Je terminerai en récitant un vers d’un hymne que Giussani a conseillé de lire, il y a quinze jours, et qui dit: «Jesu, mi dulcissime», Jésus ma douceur. Je voulais seulement dire cela, seulement dire l’humanité de Jésus. «Jesu, mi dulcissime», Jésus douceur pour moi. Seule une présence est douceur pour le cœur. Douceur est un mot que nous répétons deux fois dans le Salve Regina adressé à la Vierge: «dulcedo», douceur, «dulcis virgo Maria». Ainsi, en lui confiant ce que nous ne sommes pas capables et bien des fois nous ne voulons pas… «Jesu mi dulcissime, spes suspirantis animae»: espérance, surprise, émotion de l’âme qui soupire, qui attend («à toi mon gémissement n’est pas caché». C’est la vie, c’est la réalité qui fait soupirer.

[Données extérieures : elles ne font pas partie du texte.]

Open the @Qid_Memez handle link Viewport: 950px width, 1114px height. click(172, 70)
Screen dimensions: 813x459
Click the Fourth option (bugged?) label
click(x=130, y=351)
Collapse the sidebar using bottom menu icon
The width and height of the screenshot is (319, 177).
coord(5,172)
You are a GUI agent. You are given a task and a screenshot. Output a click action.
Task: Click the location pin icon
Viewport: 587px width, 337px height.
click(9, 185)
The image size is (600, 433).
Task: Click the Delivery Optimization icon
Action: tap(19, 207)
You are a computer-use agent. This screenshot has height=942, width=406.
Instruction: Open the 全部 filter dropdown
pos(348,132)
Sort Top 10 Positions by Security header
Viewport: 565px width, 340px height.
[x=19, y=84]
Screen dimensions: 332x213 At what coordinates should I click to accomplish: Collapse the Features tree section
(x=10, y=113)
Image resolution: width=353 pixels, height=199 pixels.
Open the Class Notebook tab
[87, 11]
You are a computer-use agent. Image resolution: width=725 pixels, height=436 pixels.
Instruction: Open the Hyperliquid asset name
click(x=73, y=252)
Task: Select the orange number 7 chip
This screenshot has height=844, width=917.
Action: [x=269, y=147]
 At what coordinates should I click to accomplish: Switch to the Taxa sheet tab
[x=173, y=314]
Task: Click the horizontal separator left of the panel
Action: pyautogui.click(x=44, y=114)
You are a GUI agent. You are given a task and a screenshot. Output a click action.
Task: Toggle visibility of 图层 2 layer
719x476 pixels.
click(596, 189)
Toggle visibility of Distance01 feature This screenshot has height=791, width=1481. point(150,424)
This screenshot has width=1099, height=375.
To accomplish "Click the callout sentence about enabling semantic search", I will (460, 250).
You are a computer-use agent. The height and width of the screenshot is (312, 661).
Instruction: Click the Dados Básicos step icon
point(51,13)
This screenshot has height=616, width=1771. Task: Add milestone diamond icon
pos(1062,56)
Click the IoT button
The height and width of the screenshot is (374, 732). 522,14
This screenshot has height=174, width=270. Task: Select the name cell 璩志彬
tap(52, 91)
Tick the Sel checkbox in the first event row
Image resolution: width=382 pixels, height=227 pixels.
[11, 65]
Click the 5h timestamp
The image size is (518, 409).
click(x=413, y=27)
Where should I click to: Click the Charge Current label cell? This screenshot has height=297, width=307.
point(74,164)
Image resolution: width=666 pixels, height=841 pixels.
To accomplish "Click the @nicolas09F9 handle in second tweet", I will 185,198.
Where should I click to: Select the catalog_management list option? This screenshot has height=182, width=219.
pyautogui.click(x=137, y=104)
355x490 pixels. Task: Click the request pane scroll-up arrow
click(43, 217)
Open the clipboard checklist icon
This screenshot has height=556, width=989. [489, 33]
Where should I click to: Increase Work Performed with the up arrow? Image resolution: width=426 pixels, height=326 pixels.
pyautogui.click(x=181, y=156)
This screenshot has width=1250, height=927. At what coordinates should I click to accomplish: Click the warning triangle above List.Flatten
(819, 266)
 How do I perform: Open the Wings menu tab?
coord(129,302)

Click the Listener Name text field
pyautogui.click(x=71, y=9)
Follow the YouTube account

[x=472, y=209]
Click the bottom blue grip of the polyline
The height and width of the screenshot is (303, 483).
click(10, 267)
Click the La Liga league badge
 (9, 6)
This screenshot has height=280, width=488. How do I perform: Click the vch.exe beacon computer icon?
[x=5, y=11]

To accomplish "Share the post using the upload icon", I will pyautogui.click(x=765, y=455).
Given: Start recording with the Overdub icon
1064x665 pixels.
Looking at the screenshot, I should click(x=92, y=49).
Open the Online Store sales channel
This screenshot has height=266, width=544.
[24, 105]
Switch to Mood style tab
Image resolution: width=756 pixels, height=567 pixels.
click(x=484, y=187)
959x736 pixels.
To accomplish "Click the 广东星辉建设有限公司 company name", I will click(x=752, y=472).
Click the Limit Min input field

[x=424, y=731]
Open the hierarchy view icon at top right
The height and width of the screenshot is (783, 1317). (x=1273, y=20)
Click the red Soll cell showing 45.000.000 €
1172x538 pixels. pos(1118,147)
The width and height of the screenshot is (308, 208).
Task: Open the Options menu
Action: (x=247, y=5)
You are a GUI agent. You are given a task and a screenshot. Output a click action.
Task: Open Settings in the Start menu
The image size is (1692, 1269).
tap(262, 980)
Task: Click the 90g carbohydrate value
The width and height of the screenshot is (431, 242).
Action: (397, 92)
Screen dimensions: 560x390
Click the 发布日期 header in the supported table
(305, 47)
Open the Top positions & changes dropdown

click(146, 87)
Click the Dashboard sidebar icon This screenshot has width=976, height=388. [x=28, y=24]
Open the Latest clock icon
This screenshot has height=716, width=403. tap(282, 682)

Les choses font soupirer. «Spes suspirantis animae». Âme qui soupire, lors même que nous ne nous en apercevons pas, à cette douceur, qui soupire à cette présence que Marie a portée dans son sein pendant neuf mois et qu’elle a mise au monde à Bethléem. «Spes suspirantis animae. Te quaerunt piae lacrymae». Les pieuses larmes te cherchent. Larmes, parce que la douleur de la vie fait pleurer. Nos pauvres péchés font eux aussi pleurer. Et les larmes se transfigurent en larmes de gratitude. Autrement, après quelque temps, on ne pleure même plus, après quelque temps, le visage aussi se durcit et se transforme en masque. Les larmes de douleur, face à cette présence, deviennent des larmes de gratitude, parce que Son pardon, Sa douceur, Sa tendresse sont plus grands. «Te quaerunt piae lacrymae et clamor mentis intimae». Quand nous dormons et quand nous sommes éveillées, le cri de notre cœur Te cherche. C’est Toi, Jéus-Christ, fils de Marie, Fils de Dieu, que cherche le cri de chaque cœur. Et à nous, par la grâce, il a été donné de commencer à chercher et d’être trouvés déjà, ici, sur la terre.